Foto Jalan Menuju Pusuk Buhit
Berkendara selama 30 menit kami masih belum sampai juga di Puncak Pusuk Buhit. Beberapa kali kami bertanya kepada penduduk yang lewat ataupun anak-anak sekolah yang sepertinya ada kegiatan disana. Kami diberitahu bahwa di Desa Buhit desa terakhir sebelum memulai pendakian terdapat guide lokal untuk mengantar pendaki. Sampai di desa ini, kami membeli bensin untuk persediaan hingga bisa titik terakhir untuk bisa dicapai sepeda motor. Harga bensin disini cukup murah menurut kami hanya Rp.9000/liter. Untuk ukuran daerah yang cukup jauh dari jalan raya, harga ini bia terbilang murah. Kami menanyakan pendakian ke Pusuk Buhit kepada mamak penjual bensin. Kata beliau, "Mendakinya bisa sampai 3-4 jam hingga di puncak". Kami kaget dengan pernyataan mamak itu. "Banyak orang kira disini puncak dari Pusuk Buhit. Tapi sebenarnya bukan disini, tapi dibelakang itu" sambil menujukkan gunung yang menjulang megah di depan kami. Aku hanya tertawa  kaget mengatakan pada kawanku. "Hahahaha". Kalo ini sih kita harus kasi satu hari penuh buat mendaki". Akhirnya kami memutuskan untuk tidak mendaki puncak Pusuk Buhit. Padahal kami sudah membayangkan katanya Pusuk Buhit adalah tempat Si Raja Batak pertama turun. Bisa dikatakan disinilah cikal bakal dimulainya keturunan Batak. Katanya dipuncaknya kita juga dapat melihat keseluruhan Danau Toba.

DATA TERKUMPUL

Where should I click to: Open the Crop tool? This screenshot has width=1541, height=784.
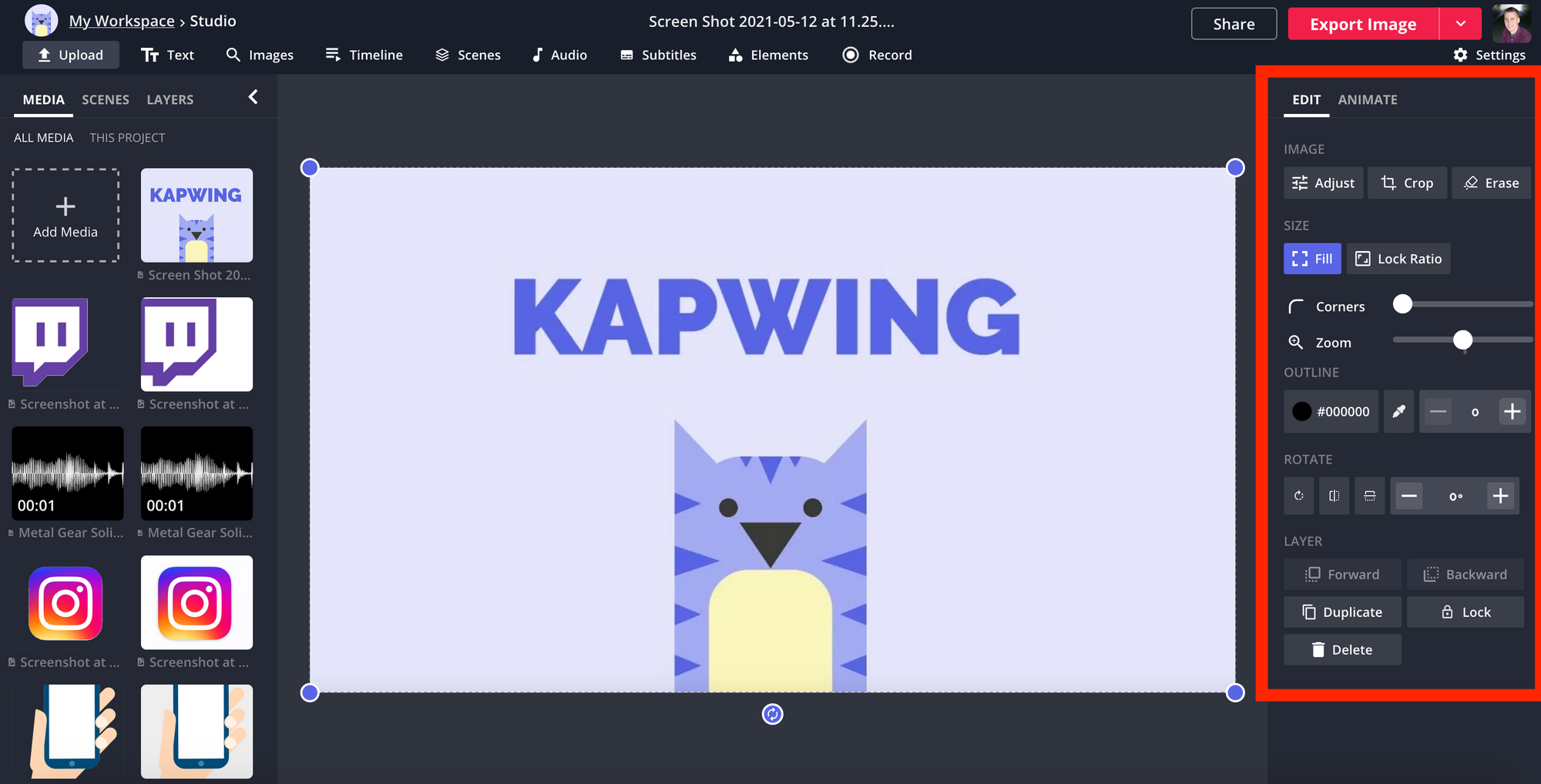pyautogui.click(x=1407, y=183)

TUGAS TERTULIS 1
Tentukan apakah setiap pernyataan berikut sesuai dengan halaman: (a) Harga bensin di desa tersebut Rp9.000 per liter. (b) Menurut penjual bensin, pendakian ke puncak hanya memakan waktu satu jam. (c) Penulis dan kawannya akhirnya mendaki sampai ke puncak Pusuk Buhit. Jawab ya atau tidak untuk masing-masing, disertai kutipan kata-kata dari halaman yang menentukannya.
TUGAS TERTULIS 2
Menurut halaman, mengapa penulis dan kawannya memutuskan untuk tidak mendaki puncak Pusuk Buhit? Jelaskan dalam satu sampai tiga kalimat.

JAWABAN LENGKAP 1
(a) Ya: "Harga bensin disini cukup murah menurut kami hanya Rp.9000/liter."
(b) Tidak: "Mendakinya bisa sampai 3-4 jam hingga di puncak"
(c) Tidak: "Akhirnya kami memutuskan untuk tidak mendaki puncak Pusuk Buhit."

JAWABAN LENGKAP 2
Penjual bensin memberi tahu bahwa puncak Pusuk Buhit bukan di tempat itu. Puncaknya ada di gunung di belakangnya, dan pendakiannya bisa memakan waktu 3–4 jam. Karena itu penulis menilai mereka harus menyediakan satu hari penuh untuk mendaki, sehingga mereka memutuskan tidak mendaki.